For Q1 2026, Regal Rexnord guided to:

  • Modestly lower revenue versus Q4, reflecting seasonality and continued HVAC destocking in PES
  • Enterprise adjusted EBITDA margin near 21%, improving sequentially through the year

For full-year 2026, management maintained guidance:

  • 3% revenue growth, with 1–1.5 points from data center, 1.5 points from price (tariff pass-through)
  • Adjusted EBITDA margin up 50 bps to 22.5%
  • Adjusted EPS of $10.20–$11.00, midpoint up ~10% YoY
  • Free cash flow of $650 million, reflecting working capital investment

Management highlighted several factors that could provide upside:

  • Potential for additional data center orders to ship earlier than expected
  • ISM and macro improvement could drive stronger volume in H2

Takeaways

Regal Rexnord’s Q4 marks a strategic inflection, with secular growth bets in data center and automation translating to tangible backlog and order momentum. Margin expansion is contingent on resolving rare earth and tariff headwinds, while capital allocation remains focused on debt reduction and growth investment.

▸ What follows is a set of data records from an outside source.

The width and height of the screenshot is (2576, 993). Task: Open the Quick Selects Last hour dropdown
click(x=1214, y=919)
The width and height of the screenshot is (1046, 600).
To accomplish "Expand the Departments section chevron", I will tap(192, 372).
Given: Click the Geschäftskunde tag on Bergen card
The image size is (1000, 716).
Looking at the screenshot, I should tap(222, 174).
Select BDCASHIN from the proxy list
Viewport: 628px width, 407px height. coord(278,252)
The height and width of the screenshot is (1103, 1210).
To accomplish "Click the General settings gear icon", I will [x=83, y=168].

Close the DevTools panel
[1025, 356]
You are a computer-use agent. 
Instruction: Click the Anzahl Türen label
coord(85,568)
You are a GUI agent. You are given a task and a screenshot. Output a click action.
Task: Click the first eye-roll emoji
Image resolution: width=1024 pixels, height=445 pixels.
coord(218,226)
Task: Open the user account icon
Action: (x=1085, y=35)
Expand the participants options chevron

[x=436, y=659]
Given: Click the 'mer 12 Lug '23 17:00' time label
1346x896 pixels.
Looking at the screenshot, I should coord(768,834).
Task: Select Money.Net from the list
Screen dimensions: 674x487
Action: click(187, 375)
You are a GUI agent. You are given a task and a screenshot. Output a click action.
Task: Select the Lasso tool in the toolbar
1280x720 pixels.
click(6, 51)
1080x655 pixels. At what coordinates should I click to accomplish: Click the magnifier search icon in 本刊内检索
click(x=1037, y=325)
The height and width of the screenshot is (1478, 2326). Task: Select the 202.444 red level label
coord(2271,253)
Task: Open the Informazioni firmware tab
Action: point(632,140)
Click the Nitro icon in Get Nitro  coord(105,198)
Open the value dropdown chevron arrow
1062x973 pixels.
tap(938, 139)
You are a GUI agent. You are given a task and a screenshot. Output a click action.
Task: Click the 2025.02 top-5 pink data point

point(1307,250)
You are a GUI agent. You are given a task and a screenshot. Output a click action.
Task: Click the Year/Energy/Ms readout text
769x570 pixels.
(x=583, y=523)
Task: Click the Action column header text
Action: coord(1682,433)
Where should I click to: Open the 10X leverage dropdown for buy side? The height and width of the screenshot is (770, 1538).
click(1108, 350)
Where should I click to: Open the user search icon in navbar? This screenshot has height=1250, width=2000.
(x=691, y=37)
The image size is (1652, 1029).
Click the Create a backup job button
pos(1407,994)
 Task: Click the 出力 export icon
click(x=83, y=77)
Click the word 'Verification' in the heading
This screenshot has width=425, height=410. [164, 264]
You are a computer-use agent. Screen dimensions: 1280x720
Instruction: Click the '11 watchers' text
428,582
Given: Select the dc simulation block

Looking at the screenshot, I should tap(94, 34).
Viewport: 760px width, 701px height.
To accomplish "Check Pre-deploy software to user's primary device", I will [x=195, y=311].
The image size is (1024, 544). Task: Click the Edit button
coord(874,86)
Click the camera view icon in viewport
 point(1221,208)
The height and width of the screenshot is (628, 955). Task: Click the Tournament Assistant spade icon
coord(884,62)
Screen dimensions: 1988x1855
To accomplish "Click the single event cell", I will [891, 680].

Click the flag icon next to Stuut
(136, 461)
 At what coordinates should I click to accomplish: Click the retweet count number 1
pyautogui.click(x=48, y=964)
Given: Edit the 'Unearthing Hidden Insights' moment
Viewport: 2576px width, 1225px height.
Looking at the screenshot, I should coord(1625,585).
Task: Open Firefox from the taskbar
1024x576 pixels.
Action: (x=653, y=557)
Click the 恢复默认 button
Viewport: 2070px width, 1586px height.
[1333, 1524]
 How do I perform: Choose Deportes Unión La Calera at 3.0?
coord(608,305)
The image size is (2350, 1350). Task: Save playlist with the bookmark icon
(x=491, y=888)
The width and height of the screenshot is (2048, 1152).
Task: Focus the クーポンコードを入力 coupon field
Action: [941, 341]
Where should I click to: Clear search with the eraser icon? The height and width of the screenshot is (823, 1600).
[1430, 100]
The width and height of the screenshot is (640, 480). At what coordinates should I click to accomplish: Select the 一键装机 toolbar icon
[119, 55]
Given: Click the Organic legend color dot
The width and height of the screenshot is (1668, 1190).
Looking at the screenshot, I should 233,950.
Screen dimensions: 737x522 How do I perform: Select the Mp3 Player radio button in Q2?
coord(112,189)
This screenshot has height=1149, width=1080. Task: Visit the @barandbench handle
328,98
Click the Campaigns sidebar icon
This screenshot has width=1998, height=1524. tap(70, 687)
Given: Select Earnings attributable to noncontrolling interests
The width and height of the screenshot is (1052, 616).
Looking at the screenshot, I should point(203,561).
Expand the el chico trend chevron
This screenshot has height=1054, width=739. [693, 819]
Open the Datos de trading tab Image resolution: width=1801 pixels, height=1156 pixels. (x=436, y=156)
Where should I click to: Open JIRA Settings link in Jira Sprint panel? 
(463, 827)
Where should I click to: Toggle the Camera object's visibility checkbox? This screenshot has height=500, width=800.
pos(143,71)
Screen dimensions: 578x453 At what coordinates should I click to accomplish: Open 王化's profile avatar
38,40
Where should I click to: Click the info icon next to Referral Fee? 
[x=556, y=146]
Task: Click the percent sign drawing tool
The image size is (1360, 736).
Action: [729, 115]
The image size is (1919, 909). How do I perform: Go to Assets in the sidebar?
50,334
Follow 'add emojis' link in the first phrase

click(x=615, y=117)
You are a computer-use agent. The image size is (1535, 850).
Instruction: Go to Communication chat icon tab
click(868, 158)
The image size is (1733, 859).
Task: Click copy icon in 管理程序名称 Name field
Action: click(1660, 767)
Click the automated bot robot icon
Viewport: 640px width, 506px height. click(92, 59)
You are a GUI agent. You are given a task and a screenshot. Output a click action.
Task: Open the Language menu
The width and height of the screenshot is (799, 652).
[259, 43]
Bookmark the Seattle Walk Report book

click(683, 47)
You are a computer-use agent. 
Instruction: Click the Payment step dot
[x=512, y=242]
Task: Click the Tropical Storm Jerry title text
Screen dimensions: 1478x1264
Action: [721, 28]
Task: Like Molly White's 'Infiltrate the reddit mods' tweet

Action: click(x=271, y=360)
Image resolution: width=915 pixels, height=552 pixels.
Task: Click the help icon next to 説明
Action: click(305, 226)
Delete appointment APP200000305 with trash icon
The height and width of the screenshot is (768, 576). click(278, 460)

  • EPOD Orders Anchor Growth: The $735 million EPOD win validates Regal Rexnord’s data center strategy and secures multi-year revenue visibility.
  • Margin Leverage Hinges on Execution: Rare earth and tariff mitigation, plus mix improvement in AMC, are critical to achieving Investor Day margin targets.
  • Secular Markets Outperform: Robotics, automation, and eVTOL pipelines are building, but broad-based industrial recovery is not yet embedded in guidance.

Conclusion

Regal Rexnord exits 2025 with a record backlog and a clear path to secular growth, but near-term performance will depend on disciplined execution, backlog conversion, and the timing of macro recovery. The next phase will test the company’s ability to realize margin gains and capitalize on its expanding opportunity funnel.

Industry Read-Through

Regal Rexnord’s data center-driven order surge and secular market outperformance signal a broader shift among industrials toward electrification, automation, and AI infrastructure. Competitors and suppliers exposed to data center, robotics, and next-gen power management should expect heightened competition and capacity investments. Rare earth and tariff headwinds remain a sector-wide issue, underscoring the need for supply chain diversification and cost pass-through discipline. HVAC and traditional industrial end markets remain pressured, with recovery likely lagging secular verticals. Investors should monitor backlog conversion and margin execution as bellwethers for the sector’s next growth phase.